If you like Spitting Image style humour, and don't rate Ronnie Reagan as a world-class thinker, then you're going to love this wonderfully tacky little adventure from Eighth Day.
Eighth Day is a small outfit working using Gilsoft's Quill add-on utilities to turn out no-frills adventures at a very decent price.
But that doesn't stop them producing adventures which look more like they've had the attention of a whole dormitory full of backroom boys. Eighth Day scores consistently highly on both plot and on screen presentation, and has done for two or three years now.
The latest package from their headquarters in deepest Merseyside is a subversive little number called Ronnie Goes to Hollywood, which is certain to get them top billing on the CIA's computer list of dangerous free radicals.
An irreverent treatment in words and pictures (text and graphics in other words) of the day-to-day tribulations of being the leader of the free world and having to run a country at the same time as getting your toupee to stay on. You have to juggle the problems of the world while keeping your popularity up and your truss straight.
If you don't perform properly (on television), then you run the very real danger of being impeached. That's an American word meaning you lose.
You begin the game safe and snug in your bed at the White House. Or not so safe, as there's a rather nasty looking limpet mine ticking away at the bottom of your bed. To action! Pausing only to find your wig, your truss and your clothes, you have to sally forth and deal with the White House Press Corps.
From the White House, your peregrinations will take you on a fascinating journey involving side trips to a message parlour, the headquarters of the CIA, the Russian Embassy, Ireland, Geneva and, of course, Hollywood. As the old sixties radicals used to say, make tracks not war.
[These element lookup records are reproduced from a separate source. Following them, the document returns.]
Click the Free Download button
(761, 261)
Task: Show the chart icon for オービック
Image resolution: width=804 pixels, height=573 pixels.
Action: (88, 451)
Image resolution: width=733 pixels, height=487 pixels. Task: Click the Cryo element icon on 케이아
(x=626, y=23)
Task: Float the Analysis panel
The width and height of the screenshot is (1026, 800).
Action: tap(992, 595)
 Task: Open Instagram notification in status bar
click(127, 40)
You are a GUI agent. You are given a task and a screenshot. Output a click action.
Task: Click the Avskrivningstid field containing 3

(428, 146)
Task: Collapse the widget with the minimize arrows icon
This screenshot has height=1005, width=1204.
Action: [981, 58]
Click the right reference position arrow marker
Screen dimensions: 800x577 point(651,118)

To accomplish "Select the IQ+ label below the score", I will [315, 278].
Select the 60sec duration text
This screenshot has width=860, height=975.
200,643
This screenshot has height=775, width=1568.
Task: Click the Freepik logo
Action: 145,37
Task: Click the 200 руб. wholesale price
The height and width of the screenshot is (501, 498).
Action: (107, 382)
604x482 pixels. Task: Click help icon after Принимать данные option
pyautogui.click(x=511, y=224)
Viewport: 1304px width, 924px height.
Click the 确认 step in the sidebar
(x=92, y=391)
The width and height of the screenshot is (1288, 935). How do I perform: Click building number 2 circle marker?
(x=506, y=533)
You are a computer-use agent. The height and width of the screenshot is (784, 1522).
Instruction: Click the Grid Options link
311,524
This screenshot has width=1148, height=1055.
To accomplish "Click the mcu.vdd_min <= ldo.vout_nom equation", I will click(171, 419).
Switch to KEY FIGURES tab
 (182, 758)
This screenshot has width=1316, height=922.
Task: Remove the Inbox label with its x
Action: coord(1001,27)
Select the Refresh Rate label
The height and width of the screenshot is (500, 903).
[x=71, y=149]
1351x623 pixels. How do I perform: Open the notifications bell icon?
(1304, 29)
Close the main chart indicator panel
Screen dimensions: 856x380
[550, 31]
Along the way, you are going to have to expose fiendish and utterly heinous plots by those infiltrating Commie chaps, and enlist the aid of those good ole boys, the all-American heroes Frank Sinatra and his Italian buddies, the Seventh Cavalry and the Ku Klux Klan.
With that sort of help, how can you fail to make democracy safe for the world again?
The text is pretty straightforward, with clean, snappy location descriptions and no superfluous persiflage (leave it out with the fancy stuff - Ed) or unnecessary words. The graphics, of which there are around fifteen, are excellent, each cleverly presented to look like frames from a movie.
Everything moves along at a fast pace, and there seem to be few problems communicating with the program.
Unfortunately, simply solving the adventure as such isn't enough with this program. At all times, you have to be constantly keeping an eye on your greatest enemy - the great American public. Yes, if your popularity ever falls below that of the latest game show host or cult guru, you could be in trouble. Become too unpopular, and you'll get ousted as president.
You can keep an eye on your popularity by typing in Score, which will tell you how many people love you and, every so often, you'll get the opportunity to make really important decisions about the day to day problems of running the world's greatest democracy. Various options will be presented on the White House computer screen, and it will be up to you to choose the right one.
It's all fairly zippy and amusing, as well as being subversive in the extreme. There is plenty to laugh at. as well as a fair amount to wince at.
An excellent spoof, in fact.
Label: Eighth Day, 18 Flaxhill, Moreton, Wirral, Merseyside L46 7UH
Author: Michael White
Reviewer: Gary Rook
Excellent spoof adventure from a now well established budget company. Well worth the money.